Over the weekend I went to my last Hanukkah party (on the miraculous NINTH night of Hanukkah) and ate delicious, hot, right-out-of-the-pan latkes, fried expertly by my cousin Jonathan, baked off Christmas cookies to give as gifts, and painted sugar cookies with a mixture of egg yolks and food color before baking them with my friend Linda and her kid.

Since I’m leaving town the day after Christmas on a family cruise, I considered not baking any cookies for gifts this year.  Then I considered baking a lot of new recipes believing I was bored with the old stand-bys.  Finally I decided to bake a modest amount of cookies and just the two favorite recipes: sugar cookies- because you have to have a cut-out and decorated cookie, and Russian Tea Cakes -aka Mexican Wedding Cakes- because everyone loves them the best. ( Note: sugar cookies- decorated with glaze and colored sugars- not egg yolk paint, are in the photo left and Russian Tea Cakes in photo right).

Here’s my recipe for Russian Tea Cakes, which I’ve been using forever (not sure of the yield- a fair amount):

2  1/4 cups toasted pecan pieces

1/2 cup plus 1 tablespoon granulated sugar

12 ounces (3 sticks) unsalted butter, room temp

1 teaspoon vanilla extract

3 cups all purpose flour

1/2 teaspoon salt

Powdered sugar as needed

Grind pecans in a food processor, using some of the measured granulated sugar to help grind them.  Set the pecans aside.  In a stand mixer with the paddle, cream the butter until soft. Add the remaining granulated sugar and beat until light and fluffy.  Add the flour and salt and mix.  Add the ground pecans and finish mixing.

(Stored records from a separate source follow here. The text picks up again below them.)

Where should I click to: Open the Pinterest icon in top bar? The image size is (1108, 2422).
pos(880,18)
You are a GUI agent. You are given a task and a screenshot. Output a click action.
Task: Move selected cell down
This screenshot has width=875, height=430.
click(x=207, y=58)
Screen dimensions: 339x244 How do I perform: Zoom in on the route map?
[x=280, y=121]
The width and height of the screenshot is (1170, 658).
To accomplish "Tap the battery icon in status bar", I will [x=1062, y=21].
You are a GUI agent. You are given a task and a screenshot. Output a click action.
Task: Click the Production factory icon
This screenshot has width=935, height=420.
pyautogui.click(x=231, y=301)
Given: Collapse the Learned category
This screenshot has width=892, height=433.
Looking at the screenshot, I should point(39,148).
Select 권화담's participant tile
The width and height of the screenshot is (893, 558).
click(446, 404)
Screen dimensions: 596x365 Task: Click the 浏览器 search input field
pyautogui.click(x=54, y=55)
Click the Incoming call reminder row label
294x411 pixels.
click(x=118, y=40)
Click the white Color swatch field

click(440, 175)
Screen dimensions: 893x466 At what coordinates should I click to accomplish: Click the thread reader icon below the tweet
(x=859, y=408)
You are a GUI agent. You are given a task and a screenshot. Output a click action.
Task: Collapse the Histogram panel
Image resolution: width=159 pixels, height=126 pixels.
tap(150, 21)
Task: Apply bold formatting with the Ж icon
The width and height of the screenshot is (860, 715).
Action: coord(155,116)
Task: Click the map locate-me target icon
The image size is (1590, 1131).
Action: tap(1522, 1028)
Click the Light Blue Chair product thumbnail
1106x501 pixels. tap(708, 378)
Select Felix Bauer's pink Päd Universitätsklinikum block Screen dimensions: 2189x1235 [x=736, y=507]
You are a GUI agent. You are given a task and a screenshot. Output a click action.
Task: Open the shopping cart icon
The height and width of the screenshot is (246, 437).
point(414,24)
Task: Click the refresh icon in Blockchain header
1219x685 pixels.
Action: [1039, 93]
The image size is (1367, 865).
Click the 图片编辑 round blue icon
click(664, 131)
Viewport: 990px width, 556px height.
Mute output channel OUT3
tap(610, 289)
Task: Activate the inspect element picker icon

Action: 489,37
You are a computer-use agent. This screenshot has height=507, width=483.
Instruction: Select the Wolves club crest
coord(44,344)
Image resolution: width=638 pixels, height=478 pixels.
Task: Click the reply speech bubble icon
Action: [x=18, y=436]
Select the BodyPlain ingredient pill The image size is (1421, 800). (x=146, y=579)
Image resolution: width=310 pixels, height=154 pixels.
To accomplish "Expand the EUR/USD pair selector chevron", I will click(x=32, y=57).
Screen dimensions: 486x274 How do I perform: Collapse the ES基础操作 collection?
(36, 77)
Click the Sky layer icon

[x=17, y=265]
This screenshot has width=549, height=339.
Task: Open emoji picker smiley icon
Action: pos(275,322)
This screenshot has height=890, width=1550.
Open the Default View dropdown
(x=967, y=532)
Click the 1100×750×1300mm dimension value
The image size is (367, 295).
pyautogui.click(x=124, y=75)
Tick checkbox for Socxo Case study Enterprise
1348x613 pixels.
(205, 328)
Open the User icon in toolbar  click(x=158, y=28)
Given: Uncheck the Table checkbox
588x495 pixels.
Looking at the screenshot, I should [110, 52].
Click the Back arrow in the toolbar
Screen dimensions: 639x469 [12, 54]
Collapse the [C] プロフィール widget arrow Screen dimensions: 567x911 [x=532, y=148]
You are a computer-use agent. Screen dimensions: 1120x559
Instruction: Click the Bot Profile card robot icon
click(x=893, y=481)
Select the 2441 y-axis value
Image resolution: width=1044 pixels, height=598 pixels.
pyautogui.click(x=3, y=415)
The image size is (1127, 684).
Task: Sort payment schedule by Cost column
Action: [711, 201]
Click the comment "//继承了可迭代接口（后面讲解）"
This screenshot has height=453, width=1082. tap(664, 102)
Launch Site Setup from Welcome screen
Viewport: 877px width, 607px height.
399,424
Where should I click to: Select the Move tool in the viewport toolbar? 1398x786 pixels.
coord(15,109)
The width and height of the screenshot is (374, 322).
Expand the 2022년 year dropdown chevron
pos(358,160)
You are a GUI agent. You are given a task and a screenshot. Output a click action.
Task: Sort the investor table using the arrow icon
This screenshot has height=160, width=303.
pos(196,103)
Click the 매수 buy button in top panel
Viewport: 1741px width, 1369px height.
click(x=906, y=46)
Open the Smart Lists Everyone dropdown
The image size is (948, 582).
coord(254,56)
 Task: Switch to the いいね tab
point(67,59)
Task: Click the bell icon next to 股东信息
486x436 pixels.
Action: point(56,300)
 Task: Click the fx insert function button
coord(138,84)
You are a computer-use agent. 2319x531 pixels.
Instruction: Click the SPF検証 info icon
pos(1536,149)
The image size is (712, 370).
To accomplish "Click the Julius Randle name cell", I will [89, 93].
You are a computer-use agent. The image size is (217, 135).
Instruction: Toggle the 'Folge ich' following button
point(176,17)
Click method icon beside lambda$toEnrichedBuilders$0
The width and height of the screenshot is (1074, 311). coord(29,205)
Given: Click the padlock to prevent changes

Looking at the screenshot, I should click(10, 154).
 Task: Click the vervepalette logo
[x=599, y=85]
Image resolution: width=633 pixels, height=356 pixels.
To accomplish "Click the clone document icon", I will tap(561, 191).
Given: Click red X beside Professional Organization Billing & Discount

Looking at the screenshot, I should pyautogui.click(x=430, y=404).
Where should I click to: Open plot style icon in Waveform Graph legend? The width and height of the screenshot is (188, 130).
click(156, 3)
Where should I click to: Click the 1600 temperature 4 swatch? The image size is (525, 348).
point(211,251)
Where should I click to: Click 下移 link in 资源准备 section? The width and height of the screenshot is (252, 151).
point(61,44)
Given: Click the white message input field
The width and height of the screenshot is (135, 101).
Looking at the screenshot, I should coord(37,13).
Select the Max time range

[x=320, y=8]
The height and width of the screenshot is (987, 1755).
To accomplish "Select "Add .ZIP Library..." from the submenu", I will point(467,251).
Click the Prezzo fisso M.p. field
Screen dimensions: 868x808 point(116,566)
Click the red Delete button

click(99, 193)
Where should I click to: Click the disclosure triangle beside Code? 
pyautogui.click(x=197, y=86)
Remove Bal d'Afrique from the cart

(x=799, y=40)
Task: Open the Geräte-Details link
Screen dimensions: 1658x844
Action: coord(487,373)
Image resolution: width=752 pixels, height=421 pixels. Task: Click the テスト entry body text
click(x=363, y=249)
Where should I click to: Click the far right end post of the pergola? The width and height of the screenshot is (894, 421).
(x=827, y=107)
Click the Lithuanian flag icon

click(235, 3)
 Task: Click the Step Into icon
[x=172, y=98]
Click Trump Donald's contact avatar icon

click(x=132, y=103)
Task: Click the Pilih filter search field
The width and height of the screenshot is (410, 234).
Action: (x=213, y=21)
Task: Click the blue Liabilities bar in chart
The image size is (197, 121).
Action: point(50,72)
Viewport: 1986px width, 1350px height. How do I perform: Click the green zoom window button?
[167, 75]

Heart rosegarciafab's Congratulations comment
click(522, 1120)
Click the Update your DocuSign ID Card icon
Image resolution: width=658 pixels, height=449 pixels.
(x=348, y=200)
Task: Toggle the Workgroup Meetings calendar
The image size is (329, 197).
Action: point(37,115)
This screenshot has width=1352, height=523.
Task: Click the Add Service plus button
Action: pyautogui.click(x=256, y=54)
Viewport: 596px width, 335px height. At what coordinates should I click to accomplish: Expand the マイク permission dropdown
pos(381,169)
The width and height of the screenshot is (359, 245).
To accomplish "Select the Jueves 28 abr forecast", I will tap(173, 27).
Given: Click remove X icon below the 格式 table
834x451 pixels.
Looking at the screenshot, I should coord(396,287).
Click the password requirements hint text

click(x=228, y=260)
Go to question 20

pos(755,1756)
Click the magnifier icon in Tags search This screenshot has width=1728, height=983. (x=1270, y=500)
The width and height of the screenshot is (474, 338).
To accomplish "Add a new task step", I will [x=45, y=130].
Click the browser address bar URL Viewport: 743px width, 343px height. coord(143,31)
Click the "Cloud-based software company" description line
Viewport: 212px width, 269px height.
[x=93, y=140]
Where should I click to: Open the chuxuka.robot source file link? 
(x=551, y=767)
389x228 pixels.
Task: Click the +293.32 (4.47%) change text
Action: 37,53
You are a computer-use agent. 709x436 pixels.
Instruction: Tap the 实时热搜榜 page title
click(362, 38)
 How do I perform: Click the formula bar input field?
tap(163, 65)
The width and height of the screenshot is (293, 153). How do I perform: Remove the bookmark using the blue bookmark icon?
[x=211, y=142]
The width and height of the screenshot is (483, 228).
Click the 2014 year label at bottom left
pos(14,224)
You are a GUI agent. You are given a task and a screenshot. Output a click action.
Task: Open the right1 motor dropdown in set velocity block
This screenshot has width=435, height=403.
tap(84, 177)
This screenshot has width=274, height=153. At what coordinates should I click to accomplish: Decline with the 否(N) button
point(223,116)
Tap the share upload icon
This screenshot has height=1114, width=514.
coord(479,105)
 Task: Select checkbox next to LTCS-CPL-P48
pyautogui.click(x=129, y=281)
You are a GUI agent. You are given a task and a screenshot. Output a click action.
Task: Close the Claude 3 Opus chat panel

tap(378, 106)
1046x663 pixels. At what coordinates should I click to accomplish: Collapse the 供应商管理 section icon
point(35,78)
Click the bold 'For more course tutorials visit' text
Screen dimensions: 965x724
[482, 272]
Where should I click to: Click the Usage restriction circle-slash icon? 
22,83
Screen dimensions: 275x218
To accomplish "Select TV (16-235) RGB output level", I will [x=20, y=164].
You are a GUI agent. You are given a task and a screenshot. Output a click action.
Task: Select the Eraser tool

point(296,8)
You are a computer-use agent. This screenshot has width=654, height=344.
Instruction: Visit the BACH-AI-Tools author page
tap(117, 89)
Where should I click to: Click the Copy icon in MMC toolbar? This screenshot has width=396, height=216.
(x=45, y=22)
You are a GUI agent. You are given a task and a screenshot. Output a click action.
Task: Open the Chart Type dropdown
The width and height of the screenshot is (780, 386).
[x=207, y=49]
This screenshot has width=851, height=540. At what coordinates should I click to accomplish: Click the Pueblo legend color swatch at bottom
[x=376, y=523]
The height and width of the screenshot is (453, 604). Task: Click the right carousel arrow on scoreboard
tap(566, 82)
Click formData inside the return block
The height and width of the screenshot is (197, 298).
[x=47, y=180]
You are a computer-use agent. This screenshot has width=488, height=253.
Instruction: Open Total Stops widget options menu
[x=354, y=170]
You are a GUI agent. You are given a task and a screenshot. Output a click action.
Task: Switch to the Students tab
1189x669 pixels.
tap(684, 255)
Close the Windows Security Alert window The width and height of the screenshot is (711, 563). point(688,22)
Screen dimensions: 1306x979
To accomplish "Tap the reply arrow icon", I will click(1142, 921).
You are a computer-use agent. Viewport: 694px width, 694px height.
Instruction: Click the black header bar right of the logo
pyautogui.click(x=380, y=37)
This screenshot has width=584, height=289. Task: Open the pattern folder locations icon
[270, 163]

Roll into small (3/4 inch) balls.  Do not flatten.  Arrange cookies on parchment covered baking sheets. Bake for about 20 minutes in a preheated 350°F oven (rotate the pans once in a while), until the cookies feel firm when pressed and the bottoms of the cookies are starting to get a little golden.  Remove the cookies from the oven.  Let the cookies rest just a couple minutes.

While the cookies are still warm, carefully transfer them to a container of powdered sugar and turn them gently to coat. (If you let the cookies cool completely the sugar will not stick.)  Allow cookies to cool completely before storing in covered containers or tins.

Note: when mixing the dough, it may seem a little dry at first, but it will come together. Also you may think the dough is not sweet enough, but the powdered sugar coating adds a lot of sweetness so the cookies end up just right.